Hi Laurent,
On Sun, 5 Jul 2026 at 23:35, Laurent Pinchart
<[email protected]> wrote:
> Since DDC version 2, introduced in 1996, VGA monitors have exposed EDID
> data over an I2C bus. The bus is also used to detect the presence of a
> connected monitor by trying to read the EDID data.
>
> Some devices where the VGA display is integrated in the device and
> always connected do not connect the DDC pins. Some development boards,
> such as the Renesas M3N Salvator-XS, also do not connect the DDC pins.
>
> To support those, add the ability to provide hardcoded EDID data in the
> device tree.

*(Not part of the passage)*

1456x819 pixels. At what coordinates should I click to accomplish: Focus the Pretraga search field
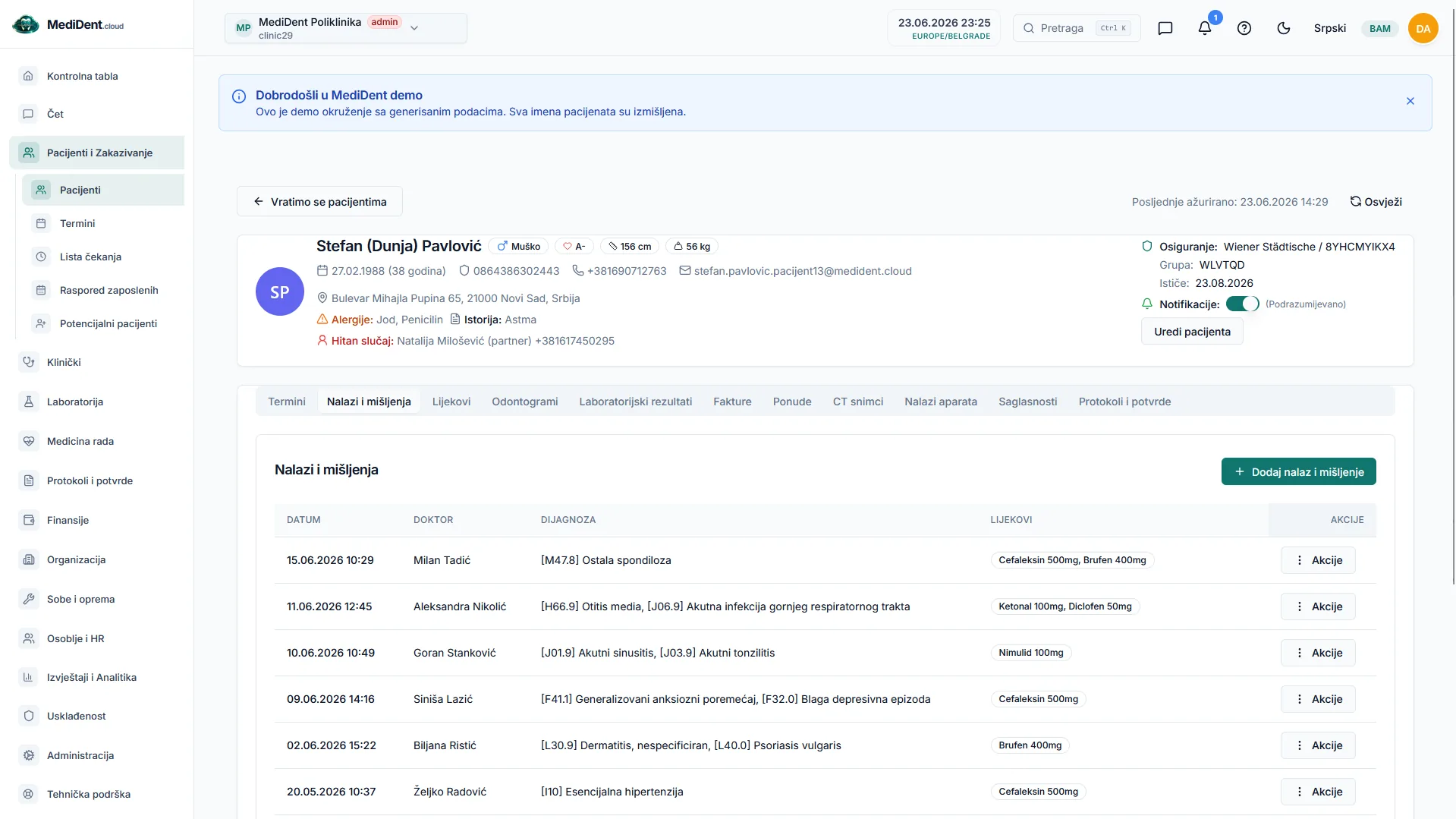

This is mutually exclusive with specifying a DDC bus, and
> can only be done when the VGA display is guaranteed to be always
> connected.
>
> Signed-off-by: Laurent Pinchart <[email protected]>
Thanks for your patch!
> --- a/Documentation/devicetree/bindings/display/connector/vga-connector.yaml
> +++ b/Documentation/devicetree/bindings/display/connector/vga-connector.yaml
> @@ -19,10 +19,25 @@ properties:
> description: phandle link to the I2C controller used for DDC EDID probing
> $ref: /schemas/types.yaml#/definitions/phandle
>
> + edid:
> + $ref: /schemas/types.yaml#/definitions/uint8-array
> + description:
> + When the DDC signals are not wired to the connector, and the connected
> + display is not removable, this property is used to supply a binary EDID
> + blob for the display.
> +
> port:
> $ref: /schemas/graph.yaml#/properties/port
> description: Connection to controller providing VGA signals
>
> +allOf:
> + - if:
> + required:
> + - ddc-i2c-bus
> + then:
> + properties:
> + edid: false
> +
What if the DDC signals are wired to the connector on the provider side,
but not on the consumer side?
A DT overlay describing the consumer device can add an edid property,
but it cannot delete the ddc-i2c-bus property in the base DTB.
> required:
> - compatible
> - port
Gr{oetje,eeting}s,
Geert
--
Geert Uytterhoeven -- There's lots of Linux beyond ia32 -- [email protected]
In personal conversations with technical people, I call myself a hacker. But
when I'm talking to journalists I just say "programmer" or something like that.